Setiap anak usia PAUD atau TK sedang berkembang motorik kasar dan motorik halusnya. dalam tahap ini anak harus banyak melakukan aktifitas untuk merangsang pertumbuhan motorik tersebut. Tetapi kurikulum tidak memfasilitasi hal ini. Di PAUD dan TK kegiatan fisik (bermain) mulai minim, digantikan dengan kegiatan mengenalkan huruf (membaca) dan mengenal angka (berhitung). hal ini membuat perkembangan motoriknya terhambat. Hal ini lah yang disebut kurikulum mendistorsi Fitrah anak.

Berangkat dari contoh tadi,  dapat kita simpulkan bahwa Kurikulum menganggap yang tidak berkaitan dengan kognitif bukanlah termasuk dalam pendidikan. Maka hal-hal yang berkaitan dengan fitrah anak pun diabaikan. Padahal setiap kemampuan kognitif harus diimbangi dengan tumbuh kembang fitrah anak.

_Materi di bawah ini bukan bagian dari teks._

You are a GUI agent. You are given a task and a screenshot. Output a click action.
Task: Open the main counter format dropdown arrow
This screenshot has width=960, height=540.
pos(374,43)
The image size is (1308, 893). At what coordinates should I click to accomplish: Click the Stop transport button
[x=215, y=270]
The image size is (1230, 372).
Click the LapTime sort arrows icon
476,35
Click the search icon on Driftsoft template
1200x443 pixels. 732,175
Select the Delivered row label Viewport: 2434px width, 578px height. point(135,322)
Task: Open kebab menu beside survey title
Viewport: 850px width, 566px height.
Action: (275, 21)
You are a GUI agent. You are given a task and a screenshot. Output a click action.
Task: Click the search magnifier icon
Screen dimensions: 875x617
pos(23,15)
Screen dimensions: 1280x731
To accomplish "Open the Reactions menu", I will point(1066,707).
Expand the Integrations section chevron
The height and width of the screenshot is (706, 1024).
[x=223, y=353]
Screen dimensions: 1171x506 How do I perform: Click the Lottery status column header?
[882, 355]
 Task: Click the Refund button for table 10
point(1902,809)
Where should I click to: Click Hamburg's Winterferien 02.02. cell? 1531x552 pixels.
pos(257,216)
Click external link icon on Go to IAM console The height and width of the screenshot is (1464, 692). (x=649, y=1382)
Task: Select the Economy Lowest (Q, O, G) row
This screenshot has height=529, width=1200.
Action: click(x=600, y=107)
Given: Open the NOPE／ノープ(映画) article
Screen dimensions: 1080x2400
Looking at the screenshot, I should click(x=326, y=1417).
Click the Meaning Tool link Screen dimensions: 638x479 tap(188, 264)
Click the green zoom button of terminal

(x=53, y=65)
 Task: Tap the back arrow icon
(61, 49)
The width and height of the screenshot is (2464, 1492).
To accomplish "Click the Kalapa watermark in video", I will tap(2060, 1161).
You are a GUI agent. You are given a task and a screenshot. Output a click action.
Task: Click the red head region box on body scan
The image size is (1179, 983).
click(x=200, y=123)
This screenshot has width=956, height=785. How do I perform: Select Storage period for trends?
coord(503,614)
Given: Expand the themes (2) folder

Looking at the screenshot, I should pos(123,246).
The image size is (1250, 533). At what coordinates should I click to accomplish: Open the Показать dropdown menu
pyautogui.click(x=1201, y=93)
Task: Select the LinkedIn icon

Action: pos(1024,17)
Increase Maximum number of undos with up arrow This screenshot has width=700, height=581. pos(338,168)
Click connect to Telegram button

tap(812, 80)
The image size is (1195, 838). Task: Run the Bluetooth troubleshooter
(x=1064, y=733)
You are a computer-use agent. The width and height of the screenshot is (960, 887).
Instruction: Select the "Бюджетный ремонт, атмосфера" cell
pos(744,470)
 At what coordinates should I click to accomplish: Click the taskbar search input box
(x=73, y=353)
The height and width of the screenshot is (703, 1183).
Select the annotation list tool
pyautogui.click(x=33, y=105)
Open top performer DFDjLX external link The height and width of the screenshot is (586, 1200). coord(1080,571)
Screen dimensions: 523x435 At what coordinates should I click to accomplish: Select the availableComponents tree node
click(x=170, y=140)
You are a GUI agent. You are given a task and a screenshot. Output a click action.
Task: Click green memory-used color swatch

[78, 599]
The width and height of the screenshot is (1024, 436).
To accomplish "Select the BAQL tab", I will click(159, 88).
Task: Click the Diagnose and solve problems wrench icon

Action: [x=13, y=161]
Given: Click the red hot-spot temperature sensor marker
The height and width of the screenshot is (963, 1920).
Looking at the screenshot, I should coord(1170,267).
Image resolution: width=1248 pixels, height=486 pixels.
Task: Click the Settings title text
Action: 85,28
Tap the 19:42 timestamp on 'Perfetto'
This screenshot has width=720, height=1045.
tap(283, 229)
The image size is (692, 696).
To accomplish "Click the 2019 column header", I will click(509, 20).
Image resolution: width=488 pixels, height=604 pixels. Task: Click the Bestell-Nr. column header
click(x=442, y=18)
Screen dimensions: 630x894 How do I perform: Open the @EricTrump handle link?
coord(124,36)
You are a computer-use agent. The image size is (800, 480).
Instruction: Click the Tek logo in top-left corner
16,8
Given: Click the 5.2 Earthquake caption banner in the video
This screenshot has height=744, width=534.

Perlu menjadi perhatian kita bahwa pendidikan sejatinya tidaklah hanya di sekolah. Melainkan di rumah pun harus ada pendidikan pula. Saat di sekolah ananda belajar akademik yakni kurikulum yang berstruktur. Sedangkan saat di rumah ananda belajar kurikulum yang tidak terstruktur. Apa itu? Akhlak misalnya. Nilai-nilai kesopanan, adab, yang tentunya orangtua adalah pengajarnya. Dengan melaksanakan hal ini besar harapan akan ada keseimbangan antara kurikulum dan pendidikan fitrah anak.